When to use it
Null hypothesis
How the test works
Assumptions
See the Handbook for information on these topics.
Examples
The Mpi example is shown below in the “How to do the test” section.
Graphing the results
Similar tests
See the Handbook for information on these topics.
Packages used in this chapter
The following commands will install these packages if they are not already installed:
if(!require(car)){install.packages("car")}
if(!require(lmtest){install.packages("lmtest")}
if(!require(tidyr)){install.packages("tidyr")}
if(!require(rcompanion)){install.packages("rcompanion")}
if(!require(FSA){install.packages("FSA")}
if(!require(popbio)){install.packages("popbio")}
How to do the test
Logistic regression can be performed in R with the glm (generalized linear model) function. This function uses a link function to determine which kind of model to use, such as logistic, probit, or
Poisson. These are indicated in the family and link options. See ?glm and ?family for more information.
Assumptions
Generalized linear models have fewer assumptions than most common parametric tests. Observations still need to be independent, and the correct link function needs to be specified. So, for example you should understand when to use a poisson regression, and when to use a logistic regression. However, the normal distribution of data or residuals is not required.
Specifying the counts of “successes” and “failures”
Logistic regression has a dependent variable with two levels. In R, this can be specified in three ways. 1) The dependent variable can be a factor variable where the first level is interpreted as “failure” and the other levels are interpreted as “success”. (As in the second example in this chapter). 2) The dependent variable can be a vector of proportions of successes, with the caveat that the number of observations for each proportion is indicated in the weights option. 3) The dependent variable can be a matrix with two columns, with the first column being the number of “successes” and the second being the number of “failures”. (As in the first example in this chapter).
Not all proportions or counts are appropriate for logistic regression analysis
Note that in each of these specifications, both the number of successes and the number of failures is known. You should not perform logistic regression on proportion data where you don’t know (or don’t tell R) how many individuals went into those proportions. In statistics, 75% is different if it means 3 out of 4 rather than 150 out of 200. As another example where logistic regression doesn’t apply, the weight people lose in a diet study expressed as a proportion of initial weight cannot be interpreted as a count of “successes” and “failures”. Here, you might be able to use common parametric methods, provided the model assumptions are met; log or arc-sine transformations may be appropriate. Likewise, if you count the number of people in front of you in line, you can’t interpret this as a percentage of people since you don’t know how many people are not in front of you in line. In this case with count data as the dependent variable, you might use poisson regression.
Overdispersion
One potential problem to be aware of when using generalized linear models is overdispersion. This occurs when the residual deviance of the model is high relative to the residual degrees of freedom. It is basically an indication that the model doesn’t fit the data well.
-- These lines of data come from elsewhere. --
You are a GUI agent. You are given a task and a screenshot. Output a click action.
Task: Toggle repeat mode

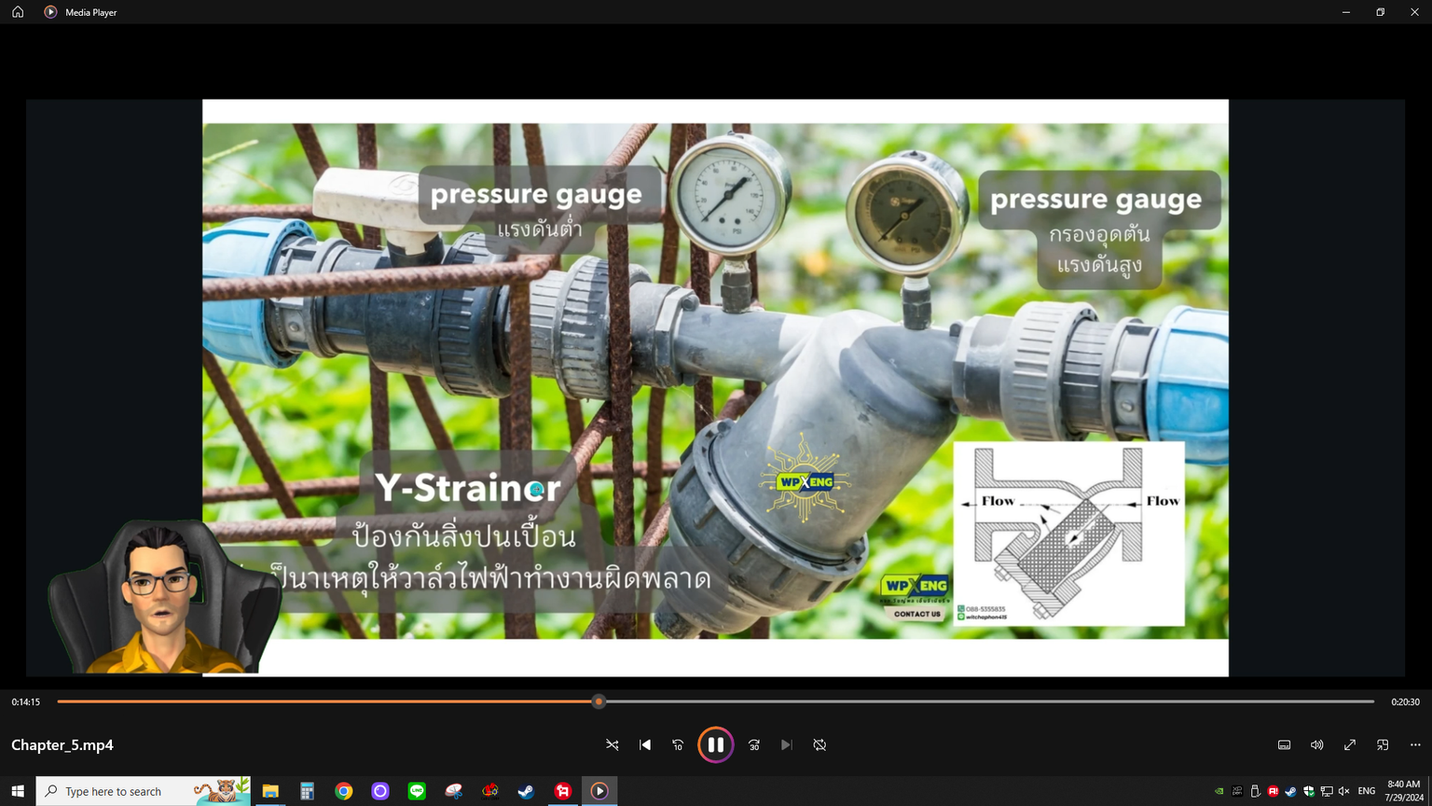click(x=819, y=744)
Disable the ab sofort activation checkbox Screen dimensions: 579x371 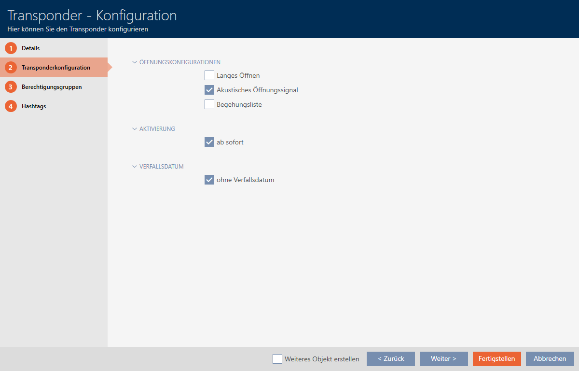coord(209,142)
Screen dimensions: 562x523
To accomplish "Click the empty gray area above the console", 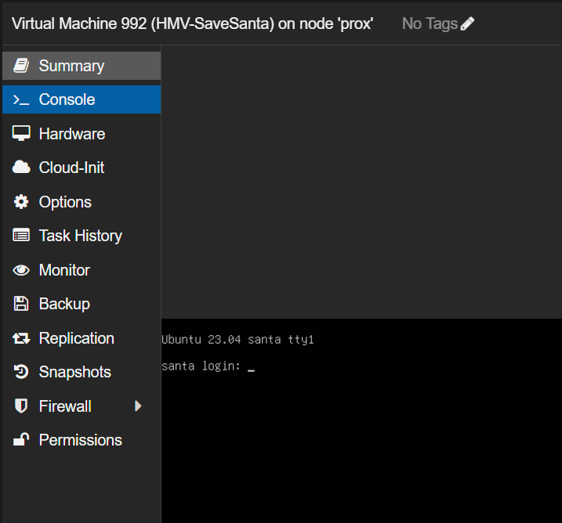I will [x=361, y=180].
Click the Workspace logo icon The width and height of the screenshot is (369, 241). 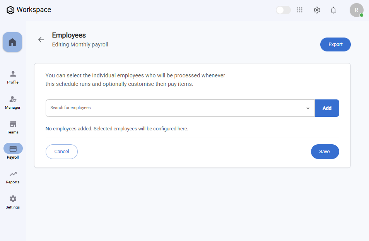[x=10, y=10]
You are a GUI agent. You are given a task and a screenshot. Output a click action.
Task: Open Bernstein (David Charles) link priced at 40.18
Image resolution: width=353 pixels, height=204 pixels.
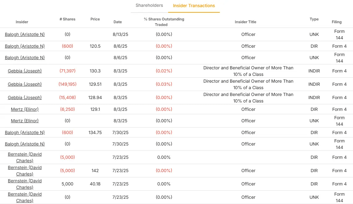tap(25, 184)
It is my understanding, however, that overdispersion is technically not a problem for a simple logistic regression, that is one with a binomial dependent and a single continuous independent variable. Overdispersion is discussed in the chapter on Multiple logistic regression.
Pseudo-R-squared
R does not produce r-squared values for generalized linear models, and common r-squared are not defined for these models. However, a variety of pseudo r-squared measures can be reported.
My function nagelkerke will calculate the McFadden, Cox and Snell, and Nagelkereke pseudo r-squared for glm and other model fits. The Cox and Snell is also called the ML, and the Nagelkerke is also called the Cragg and Uhler. These pseudo r-squared values compare the maximum likelihood of the model to a nested null model fit with the same method. They should not be thought of as the same as the R-squared from an ordinary-least-squares linear (OLS) model, but instead as a relative measure among similar models. The Cox and Snell and Efron’s pseudo R-squared for an OLS linear model, however, will be equivalent to R-squared for that model.
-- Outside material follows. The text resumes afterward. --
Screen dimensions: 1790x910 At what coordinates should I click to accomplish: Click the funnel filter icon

Some authors recommend McFadden pseudo-R-squared for logistic regression. (See the Cross Validated discussion in the References.) Efron’s pseudo r-squared and count pseudo r-squared are also recommended (see IDRE in the References).
Testing for p-values
Note that testing p-values for a logistic or poisson regression uses Chi-square tests. This is achieved through the test=“Wald” option in Anova to test the significance of each coefficient, and the test=“Chisq” option in anova for the significance of the overall model. A likelihood ratio test can also be used to test the significance of the overall model.
Logistic regression example
###
--------------------------------------------------------------
### Logistic regression, amphipod example, p. 247
### --------------------------------------------------------------
Input = ("
Location Latitude mpi90 mpi100
Port_Townsend,_WA 48.1 47 139
Neskowin,_OR 45.2 177 241
Siuslaw_R.,_OR 44.0 1087 1183
Umpqua_R.,_OR 43.7 187 175
Coos_Bay,_OR 43.5 397 671
San_Francisco,_CA 37.8 40 14
Carmel,_CA 36.6 39 17
Santa_Barbara,_CA 34.3 30 0
")
Data = read.table(textConnection(Input),header=TRUE)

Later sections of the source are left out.